Sayu, Jarek mengarahkan netranya diantara pintu. Mengusir lapisan kabut yang menghalang kala pening menyerang, kedipan ketiga ia baru menangkap jelas rupa der opa yang tengah berdiri dengan tongkat kayu di lengan kanannya.
Masker oksigen Jarek mengembun, merintih samar saat ngilu mendongkrak persendiannya begitu tocilizumab disuntikkan pada injection connector. Di saat seperti ini bukannya merasa khawatir, pria tua itu justru membuang pandang pada jam dinding di dalam kamar ─tak sudi menghampiri cucunya sendiri.
"Setidaknya tunjukkan rasa simpatimu sedikit saja, sir."
Jarek tak sanggup membuka kelopak matanya lagi, namun ia sadar itu suara Hainrich. Kakak tertuanya yang baru tiba dari Polandia tadi pagi.
Tak sadar Hainrich masih ada di dalam kamarnya ─bersandar di dekat jendela─ sebab tak terdengar suara apapun selain denyutan nyawa yang dilantunkan bed side monitor di sekelilingnya sampai countertenor memberi jeda, "Berpura-pura pun tak masalah. Apa harus aku contohkan?"
"Usir berandalan itu dari sini, Mia!"
Hainrich menaikan sudut bibirnya, "Pardon me? Aku agak tersinggung loh." Lelaki itu menarik kacamata hitamnya kemudian mengarahkannya pada sang kakek. "Pintunya masih ada di sana ngomong-ngomong. Tidak perlu diusir pun aku tahu harus jalan ke arah mana," ucapnya. Jelas menampakkan senyum buatan sampai tiba-tiba tubuh jangkungnya berdiri sempurna.
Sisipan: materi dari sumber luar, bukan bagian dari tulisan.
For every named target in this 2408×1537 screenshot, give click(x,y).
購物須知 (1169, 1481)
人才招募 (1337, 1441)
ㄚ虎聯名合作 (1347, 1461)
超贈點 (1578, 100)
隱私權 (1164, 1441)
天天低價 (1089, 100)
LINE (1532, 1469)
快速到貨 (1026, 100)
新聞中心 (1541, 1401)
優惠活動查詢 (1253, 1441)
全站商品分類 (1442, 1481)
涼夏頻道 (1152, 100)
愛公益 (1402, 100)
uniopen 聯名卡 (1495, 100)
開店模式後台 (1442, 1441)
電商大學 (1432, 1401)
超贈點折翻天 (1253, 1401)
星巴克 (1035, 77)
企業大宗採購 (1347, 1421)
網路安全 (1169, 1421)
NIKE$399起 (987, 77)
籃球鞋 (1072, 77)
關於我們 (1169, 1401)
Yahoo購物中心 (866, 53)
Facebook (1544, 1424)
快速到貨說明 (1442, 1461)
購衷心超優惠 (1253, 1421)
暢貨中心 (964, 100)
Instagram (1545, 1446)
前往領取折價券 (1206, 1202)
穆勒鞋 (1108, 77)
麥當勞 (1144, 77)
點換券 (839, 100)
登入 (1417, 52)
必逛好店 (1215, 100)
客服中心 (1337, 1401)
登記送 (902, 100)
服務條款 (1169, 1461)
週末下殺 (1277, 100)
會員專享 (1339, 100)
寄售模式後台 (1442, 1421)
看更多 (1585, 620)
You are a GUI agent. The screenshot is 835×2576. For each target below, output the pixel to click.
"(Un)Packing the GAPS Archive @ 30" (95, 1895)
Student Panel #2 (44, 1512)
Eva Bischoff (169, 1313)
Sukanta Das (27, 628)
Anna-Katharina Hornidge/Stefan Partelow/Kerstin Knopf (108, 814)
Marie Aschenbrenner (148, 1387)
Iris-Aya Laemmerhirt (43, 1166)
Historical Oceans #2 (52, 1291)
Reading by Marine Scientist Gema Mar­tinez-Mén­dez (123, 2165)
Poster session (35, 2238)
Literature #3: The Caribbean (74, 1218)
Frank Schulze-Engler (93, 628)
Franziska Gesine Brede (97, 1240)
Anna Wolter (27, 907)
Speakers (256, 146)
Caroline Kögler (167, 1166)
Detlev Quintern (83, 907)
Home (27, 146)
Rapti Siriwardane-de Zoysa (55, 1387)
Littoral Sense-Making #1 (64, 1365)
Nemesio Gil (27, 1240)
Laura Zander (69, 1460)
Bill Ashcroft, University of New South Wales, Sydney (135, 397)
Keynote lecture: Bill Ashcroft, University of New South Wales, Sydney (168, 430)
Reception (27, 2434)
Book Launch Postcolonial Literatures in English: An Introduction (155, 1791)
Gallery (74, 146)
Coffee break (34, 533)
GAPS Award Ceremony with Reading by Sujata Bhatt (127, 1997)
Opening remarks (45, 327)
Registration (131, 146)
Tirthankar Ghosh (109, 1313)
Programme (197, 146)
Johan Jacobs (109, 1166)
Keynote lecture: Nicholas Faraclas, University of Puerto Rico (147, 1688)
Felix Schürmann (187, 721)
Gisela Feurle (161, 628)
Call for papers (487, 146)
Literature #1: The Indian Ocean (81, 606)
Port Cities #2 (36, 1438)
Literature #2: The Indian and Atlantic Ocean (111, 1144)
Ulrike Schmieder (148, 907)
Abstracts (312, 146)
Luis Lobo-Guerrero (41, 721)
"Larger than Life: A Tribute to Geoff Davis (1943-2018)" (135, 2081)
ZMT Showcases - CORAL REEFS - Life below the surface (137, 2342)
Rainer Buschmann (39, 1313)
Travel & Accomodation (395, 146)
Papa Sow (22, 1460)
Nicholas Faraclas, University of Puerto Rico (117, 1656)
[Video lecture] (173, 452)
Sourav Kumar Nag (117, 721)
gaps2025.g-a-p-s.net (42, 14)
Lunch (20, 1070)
"Oh atau sebenarnya anda yang ingin saya antar keluar?" Lekas menyelipkan kacamatanya diantara kerah baju, Hairich menyampirkan telapak tangannya di depan dada ─agak berlebihan melihat bagaimana tungkai kanannya ditekuk ke belakang hingga membuat tubuhnya hampir terjungkal karena pijakannya tak benar. "Sebuah kehormatan bagi berandalan ini untuk melaksanakannya."
Tentu saja bukan Hainrich jika tak bersenang-senang. Entah dari mana pula frasa formal kurang ajarnya itu berasal, yang jelas Hainrich sudah kembali meluruskan punggungnya. Mengucapkan "Mari" sampai hampir maju begitu der opa melangkah mundur.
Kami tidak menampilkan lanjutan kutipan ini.